Creative Catalyst For Pair Choreography Based On Genetic Algorithm. The system uses a kinecct senser to capture initial input, and employs a genetic algorithm to generate novel movement catalysts for the choreographers. This is the client part of the system.
Video Demo https://vimeo.com/manage/videos/193668784
Screenshots
Initialization of Input (Realtime in Kinect Capture)
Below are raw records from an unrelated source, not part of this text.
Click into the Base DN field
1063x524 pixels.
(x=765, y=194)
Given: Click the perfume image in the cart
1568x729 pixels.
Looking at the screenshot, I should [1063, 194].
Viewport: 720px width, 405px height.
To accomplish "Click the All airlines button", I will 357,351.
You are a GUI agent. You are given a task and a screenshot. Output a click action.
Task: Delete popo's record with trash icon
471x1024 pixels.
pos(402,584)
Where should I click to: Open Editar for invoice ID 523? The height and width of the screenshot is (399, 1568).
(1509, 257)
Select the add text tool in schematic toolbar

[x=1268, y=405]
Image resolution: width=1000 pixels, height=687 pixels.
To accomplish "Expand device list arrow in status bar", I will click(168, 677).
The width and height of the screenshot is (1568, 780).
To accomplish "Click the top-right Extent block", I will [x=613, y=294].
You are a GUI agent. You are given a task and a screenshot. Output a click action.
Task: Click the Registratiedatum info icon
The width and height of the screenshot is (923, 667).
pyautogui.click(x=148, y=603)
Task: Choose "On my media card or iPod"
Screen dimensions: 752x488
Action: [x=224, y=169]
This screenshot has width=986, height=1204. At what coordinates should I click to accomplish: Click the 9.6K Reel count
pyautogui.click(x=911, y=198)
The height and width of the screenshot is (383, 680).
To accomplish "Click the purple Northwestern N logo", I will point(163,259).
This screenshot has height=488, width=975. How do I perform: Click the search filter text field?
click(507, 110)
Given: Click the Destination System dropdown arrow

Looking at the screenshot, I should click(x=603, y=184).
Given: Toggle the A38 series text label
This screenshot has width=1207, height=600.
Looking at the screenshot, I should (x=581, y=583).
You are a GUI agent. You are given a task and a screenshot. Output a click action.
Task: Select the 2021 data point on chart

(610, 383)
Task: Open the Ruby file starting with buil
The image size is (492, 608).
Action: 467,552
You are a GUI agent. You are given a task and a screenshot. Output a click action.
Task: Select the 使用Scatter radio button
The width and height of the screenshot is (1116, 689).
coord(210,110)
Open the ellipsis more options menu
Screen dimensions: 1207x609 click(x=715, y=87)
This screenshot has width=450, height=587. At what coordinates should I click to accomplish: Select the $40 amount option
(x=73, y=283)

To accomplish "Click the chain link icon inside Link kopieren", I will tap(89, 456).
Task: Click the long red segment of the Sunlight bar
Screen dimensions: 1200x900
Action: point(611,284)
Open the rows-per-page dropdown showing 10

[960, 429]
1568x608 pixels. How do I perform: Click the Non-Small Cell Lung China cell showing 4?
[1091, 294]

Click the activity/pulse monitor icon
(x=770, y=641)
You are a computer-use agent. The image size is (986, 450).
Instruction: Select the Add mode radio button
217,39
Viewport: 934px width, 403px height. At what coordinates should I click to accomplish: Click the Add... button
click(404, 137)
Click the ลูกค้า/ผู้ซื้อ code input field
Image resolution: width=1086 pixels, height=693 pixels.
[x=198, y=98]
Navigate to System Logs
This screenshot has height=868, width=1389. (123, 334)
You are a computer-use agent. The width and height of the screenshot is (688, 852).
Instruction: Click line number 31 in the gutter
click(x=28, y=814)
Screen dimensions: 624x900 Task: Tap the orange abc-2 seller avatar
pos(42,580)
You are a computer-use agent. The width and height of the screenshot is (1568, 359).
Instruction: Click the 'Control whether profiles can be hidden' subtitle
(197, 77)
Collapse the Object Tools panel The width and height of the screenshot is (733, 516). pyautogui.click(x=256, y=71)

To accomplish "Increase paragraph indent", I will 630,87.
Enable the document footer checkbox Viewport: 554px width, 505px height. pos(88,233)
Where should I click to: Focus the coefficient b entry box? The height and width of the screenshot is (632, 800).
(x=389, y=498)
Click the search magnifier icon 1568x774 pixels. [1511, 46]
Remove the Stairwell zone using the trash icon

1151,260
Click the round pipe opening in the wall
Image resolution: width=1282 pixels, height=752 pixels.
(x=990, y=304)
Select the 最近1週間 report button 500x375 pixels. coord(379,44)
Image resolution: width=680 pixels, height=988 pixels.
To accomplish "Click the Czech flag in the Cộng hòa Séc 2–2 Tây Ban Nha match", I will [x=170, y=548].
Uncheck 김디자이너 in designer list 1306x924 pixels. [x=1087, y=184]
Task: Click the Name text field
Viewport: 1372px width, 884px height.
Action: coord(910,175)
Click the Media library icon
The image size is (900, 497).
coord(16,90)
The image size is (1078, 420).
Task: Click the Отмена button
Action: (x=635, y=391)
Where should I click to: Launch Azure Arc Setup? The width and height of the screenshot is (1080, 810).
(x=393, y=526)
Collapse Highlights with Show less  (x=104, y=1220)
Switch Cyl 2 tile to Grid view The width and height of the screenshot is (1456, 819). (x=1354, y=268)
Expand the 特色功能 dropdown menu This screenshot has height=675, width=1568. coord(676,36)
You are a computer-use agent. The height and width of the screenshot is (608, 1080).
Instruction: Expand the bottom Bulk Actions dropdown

Generation of Novel Movement Catalyst

Parent Pools and Generation Results in Different Settings
(a) Influence = 0, Intensity = 0 (default setting);
(b) Influence = 100, Intensity = 0;
(c) Influence = 0, Intensity = 100;
(d) Influence = 36, Intensity = 36;

System structure
The whole system includes three layers of structure: Kinect input layer, network connection layer and application layer. The Kinect input layer is the lowest layer. In this layer, we use a Microsoft Kinect 2 motion sensor for the motion capture of the users. This sensor is connected to the socket server in the network connection layer. The socket server runs a C# program which manipulate the Kinect sensor with its SDK. In the network connection layer, there are two different server set up. The web server delivers the necessary files of the website to the client when requested, including a JavaScript file, which sets up WebSocket connection with the socket server. The socket server, which is connected to the Kinect sensor, deals with the connection request, build up the socket connection and deliver the Kinect data. When the socket server is set up, it opens the Kinect server as well as a web socket service for clients to connect. When skeletal data are detected by the Kinect server, the socket server will send the data to the connected clients. So in this way, we build up a real-time connection between Kinect sensor and the browser side. The Kinect input layer and the network connection layer deals with the skeletal data input and transportation. The third layer is the application layer, which means the front end GUI and the logic behind. This layer presents the system to the end-user. It works on the data interpretation and the interface logic control. A genetic algorithm is employed in this layer for the generation of the movement catalyst.